Time to confront the Iranian regime’s cyber army
Along with Iran’s military adventurism, the regime’s cyberattacks have become an increasing threat to the stability and security not only of the region, but also the world.
The US Department of Justice last week launched criminal charges against two Iranians over a cyber-based campaign seeking to influence the outcome of the 2020 presidential election. According to the department, Seyyed Mohammad Hossein Musa Kazemi, 24, and Sajjad Kashian, 27, gained access to confidential US voter files and then “sent threatening email messages to intimidate voters.”
The two men are also said to have created and disseminated a disinformation video on purported election infrastructure vulnerabilities and gained access to a US media company’s computer network, which would have allowed them to make false election claims had the FBI and the network failed to act.
It is important to point out that this is not an isolated development. The Iranian regime has a history of launching cyberattacks against foreign countries and organizations that it views as rivals. For example, several intelligence agencies and officials in 2017 revealed that a group of Iranian hackers, known as “Cadelle and Chafer,” carried out damaging cyberattacks against Saudi Arabia.
At the time, the Saudi government also warned telecommunications firms that a malicious Iranian software program called “Shamoon” had been involved in attacks against at least 15 governmental and nongovernmental networks in the Kingdom.
The Tehran regime was also behind a 2012 cyberattack against Saudi Aramco that disabled 30,000 of the oil giant’s computers — more than three-quarters of its total. The strike against Aramco is still viewed as one of the most damaging and costly cyberattacks committed by state-backed hackers. Meanwhile, in 2017, a private cybersecurity firm identified an Iranian group as being behind attacks on US and South Korean aviation and energy companies, while British intelligence concluded that Iran had targeted the email accounts of dozens of MPs.
Furthermore, two hackers based in Iran were accused of carrying out a series of cyberattacks on US targets in November 2018, which included crippling the city of Atlanta’s government by targeting hospitals, schools and state agencies. Data from these major institutions was held in exchange for ransom payments. Brian Benczkowski, former head of the Justice Department’s criminal division, said that the two individuals “deliberately engaged in an extreme form of 21st-century digital blackmail, attacking and extorting vulnerable victims such as hospitals and schools — victims they knew would be willing and able to pay.”
The Iranian regime also uses its cyber program to silence domestic opposition and spy on Iranians living abroad, particularly those who are influential in forming foreign policy and criticizing the regime.

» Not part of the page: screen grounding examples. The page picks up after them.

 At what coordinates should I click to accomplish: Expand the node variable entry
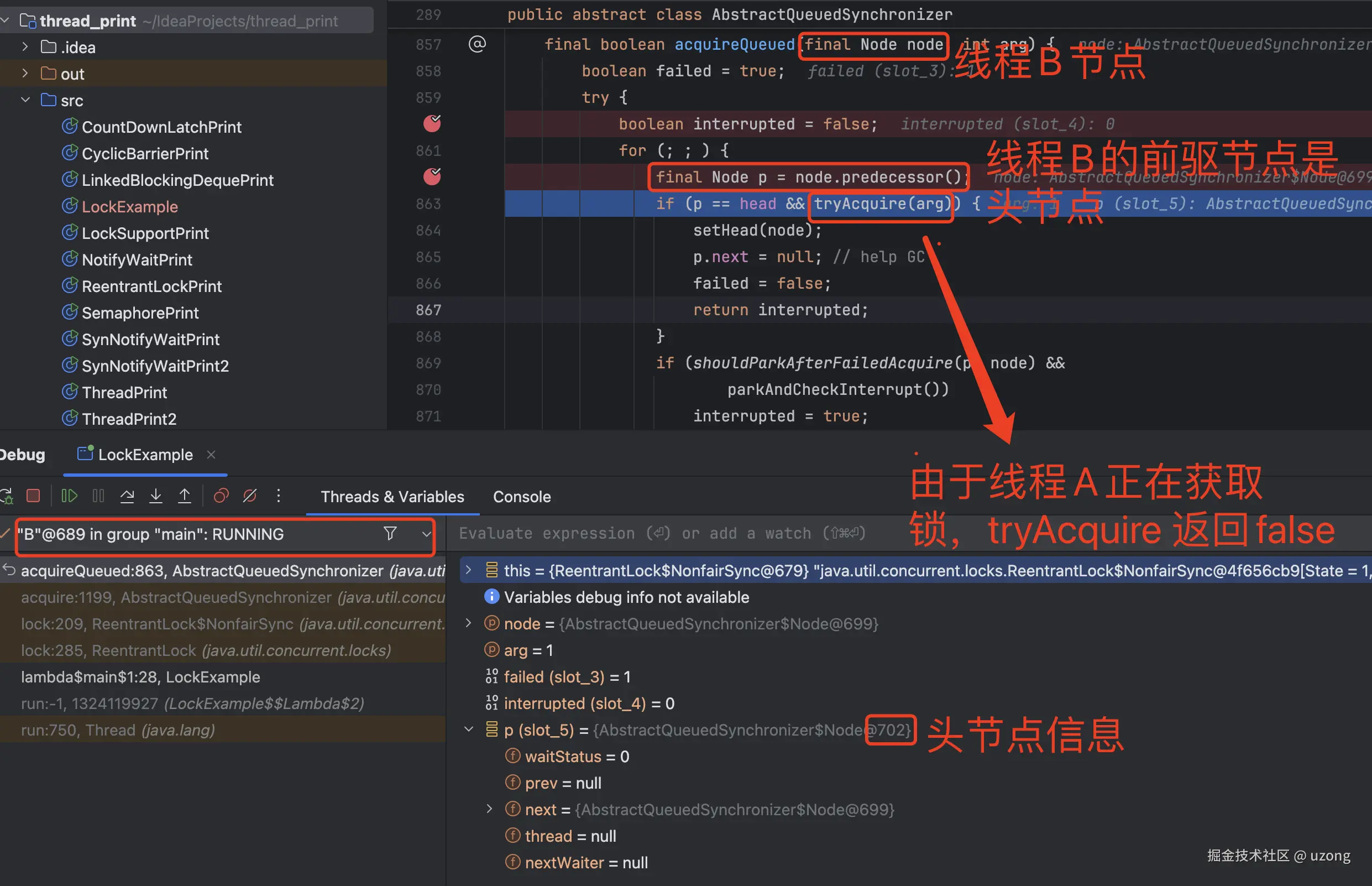pos(469,623)
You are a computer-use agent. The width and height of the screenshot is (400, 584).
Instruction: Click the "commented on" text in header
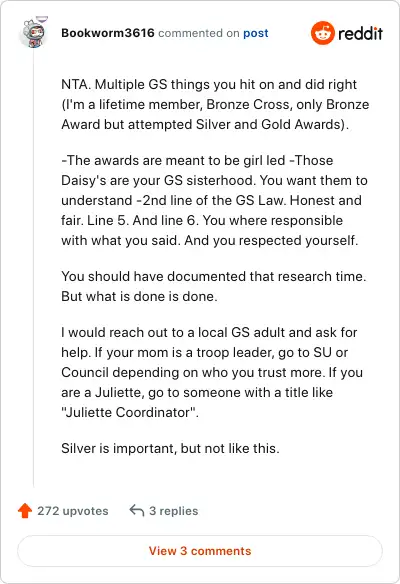coord(199,33)
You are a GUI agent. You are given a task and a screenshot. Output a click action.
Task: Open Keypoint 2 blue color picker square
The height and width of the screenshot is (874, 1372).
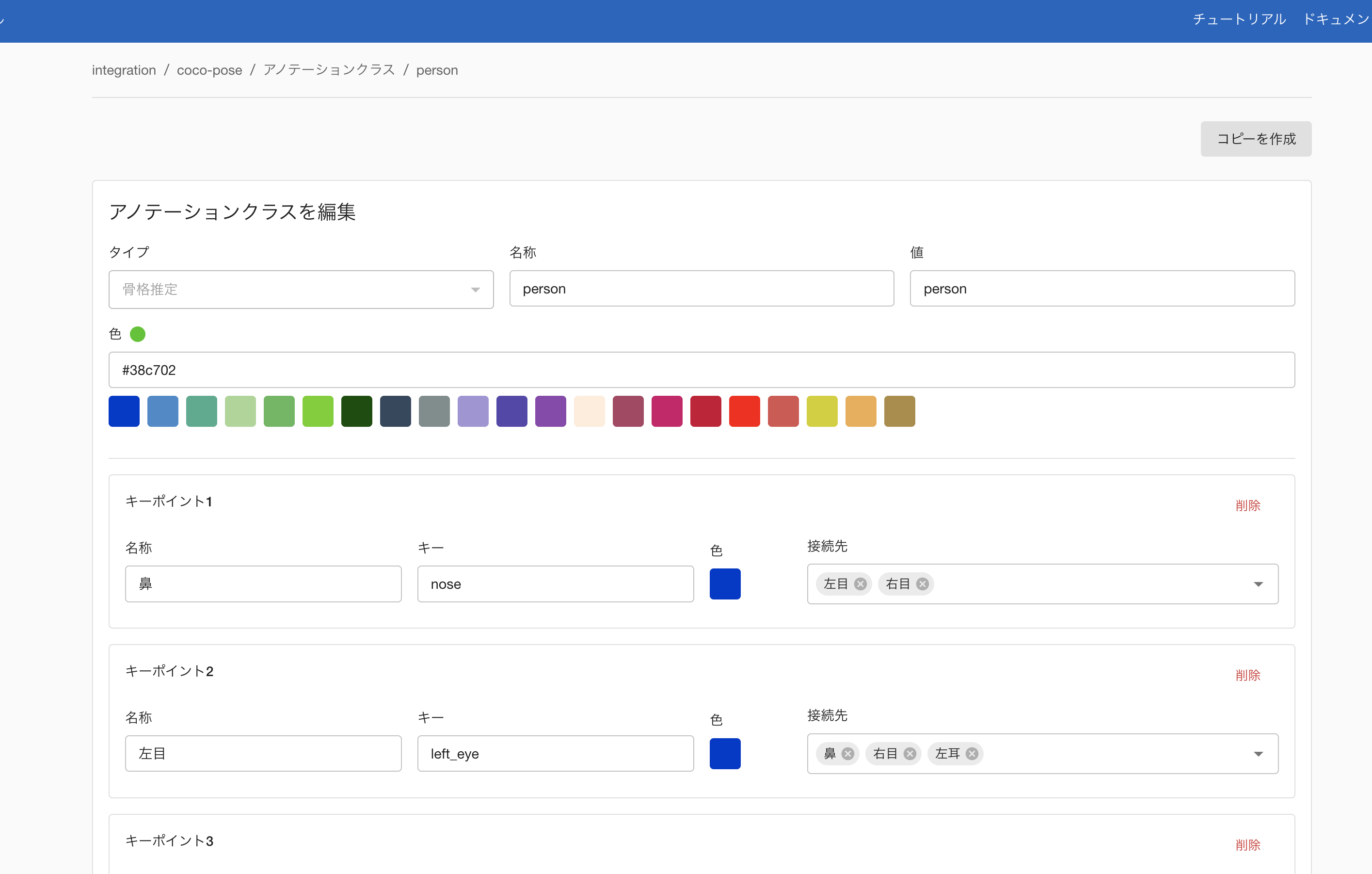(725, 754)
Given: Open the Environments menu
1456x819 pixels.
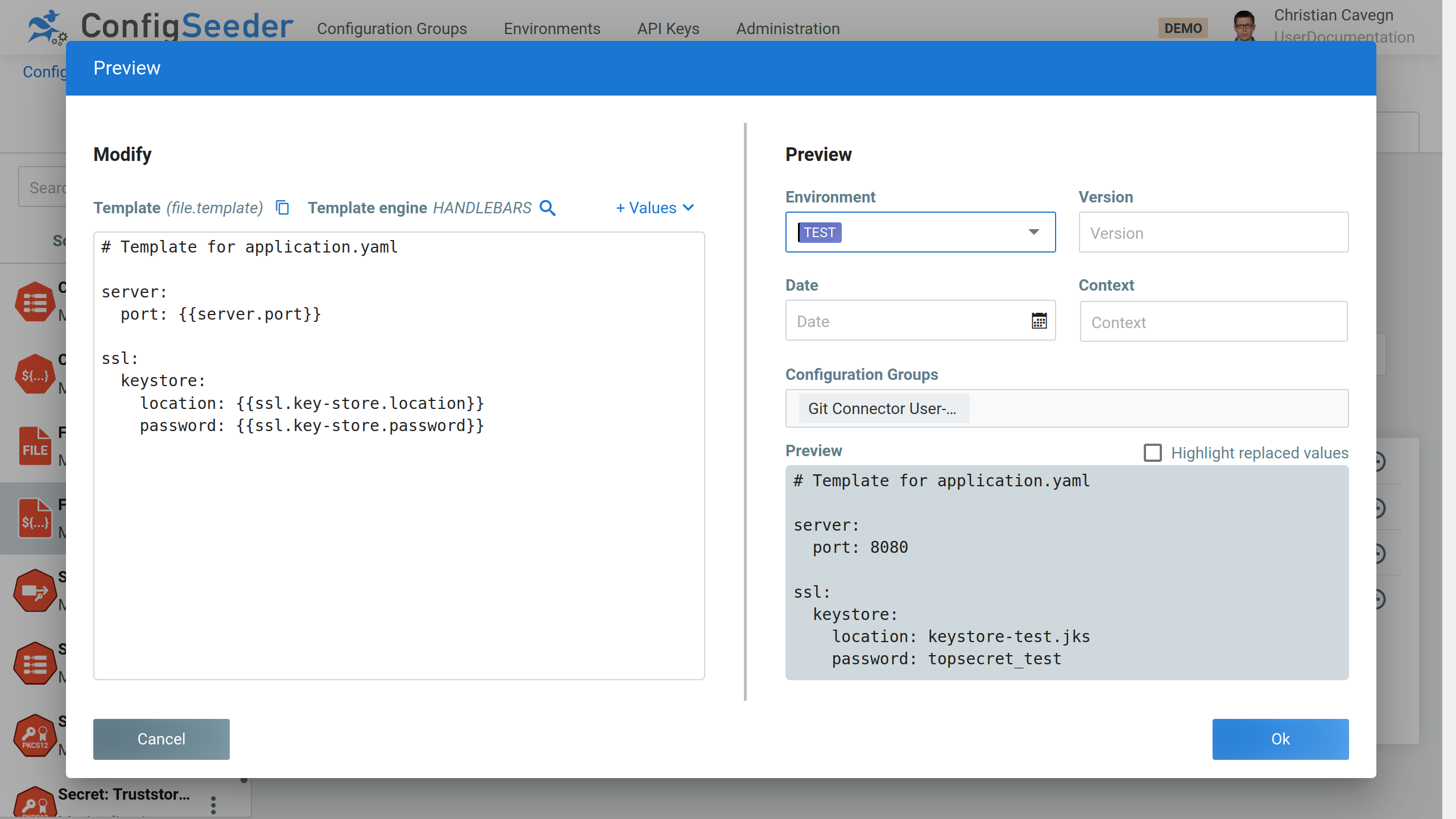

Sanctioning individuals who are behind these cyberattacks is a step in the right direction, but is far from adequate. The US and other powers must target and sanction top Iranian organizations and politicians in charge of the regime’s cyber program and its financing.
The leading institution is the Islamic Revolutionary Guard Corps. The Israeli-based Institute for National Security Studies has said: “The IRGC clearly makes the country one of the best and most advanced nations when it comes to cyberwarfare. In a case of escalation between Iran and the West, Iran will likely aim to launch a cyberattack against critical infrastructures in the US and its allies, (targeting) energy infrastructure, financial institutions and transportation systems.”

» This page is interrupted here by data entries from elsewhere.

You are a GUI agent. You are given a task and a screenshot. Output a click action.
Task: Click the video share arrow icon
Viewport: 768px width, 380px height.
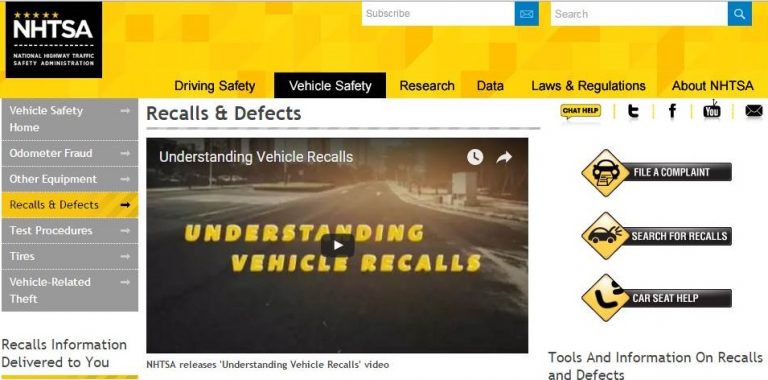[x=504, y=157]
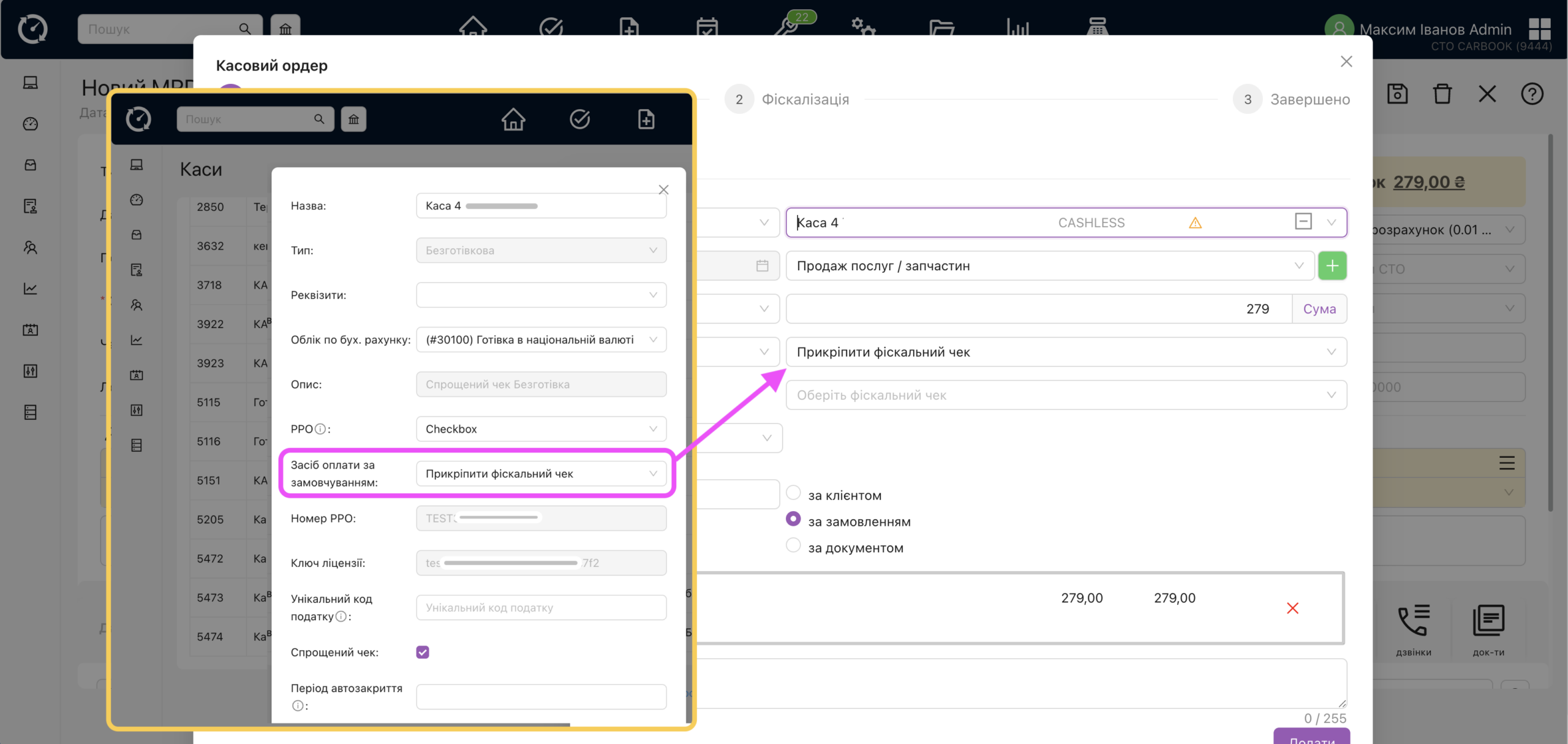Screen dimensions: 1568x744
Task: Expand the 'Прикріпити фіскальний чек' dropdown
Action: (1066, 352)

Iranian Supreme Leader Ali Khamenei also plays a crucial role and, in fact, ordered the establishment of the Supreme Council on Cyberspace in order to develop cyber policies. This council has become a key pillar of the IRGC and Iran’s foreign and domestic strategy. The council also directly reports to the supreme leader, while the regime is investing significantly in advancing its cyber program.

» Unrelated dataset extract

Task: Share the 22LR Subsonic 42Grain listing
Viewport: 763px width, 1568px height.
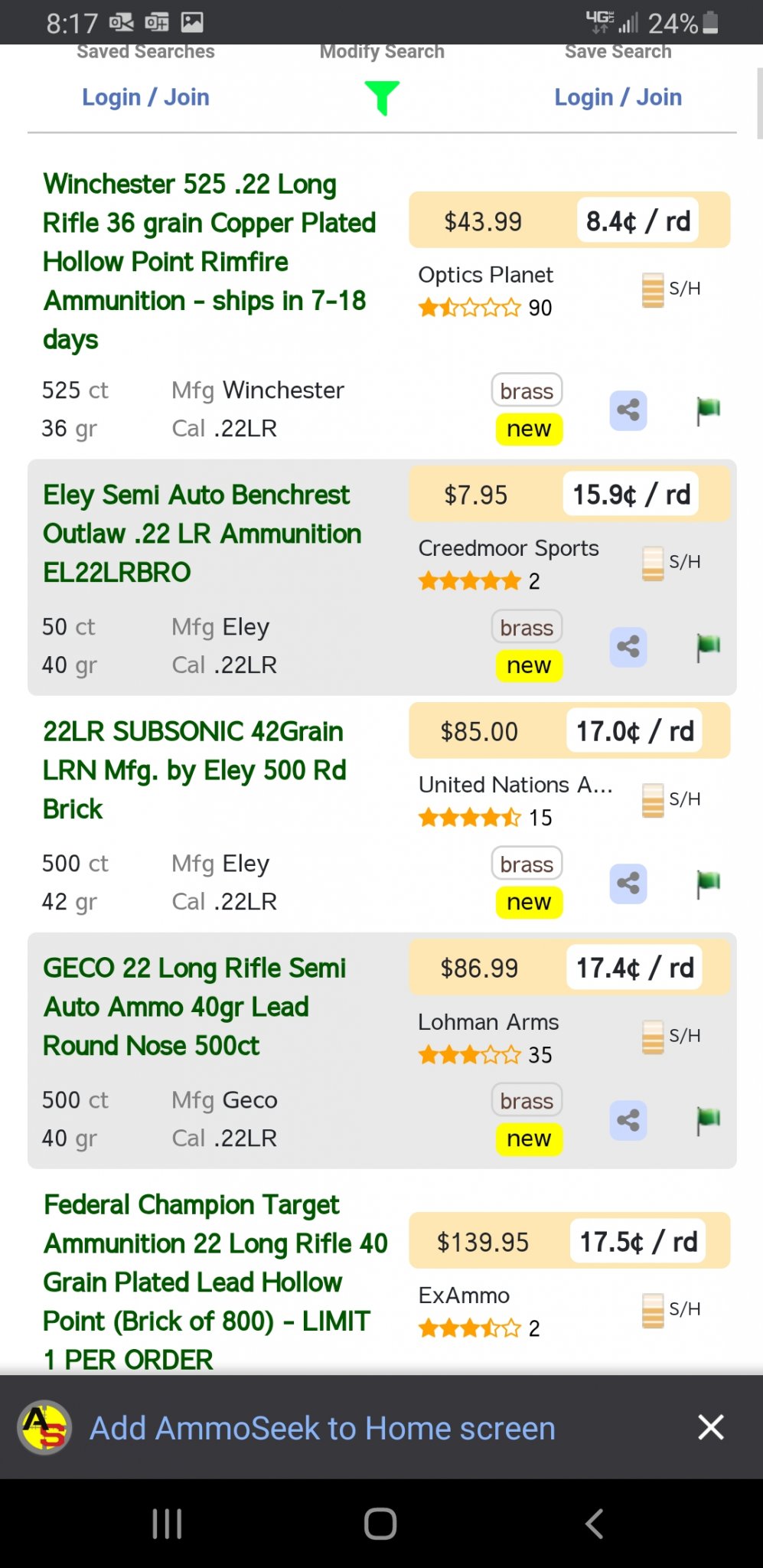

Sanctioning individuals who are behind these cyberattacks is a step in the right direction, but is far from adequate.
Dr. Majid Rafizadeh
Iran’s cyber program was most likely designed to be offensive and proactive. The regime views it as an effective and cost-efficient means of inflicting damage on rivals.
In a nutshell, at a time of heightened tension, the US and regional powers must be prepared to counter the Iranian regime’s cyberattacks. Appropriate measures must be taken, including the sanctioning of leading figures and institutions in charge of the regime’s cyber program — the IRGC, the Supreme Council on Cyberspace, and the supreme leader.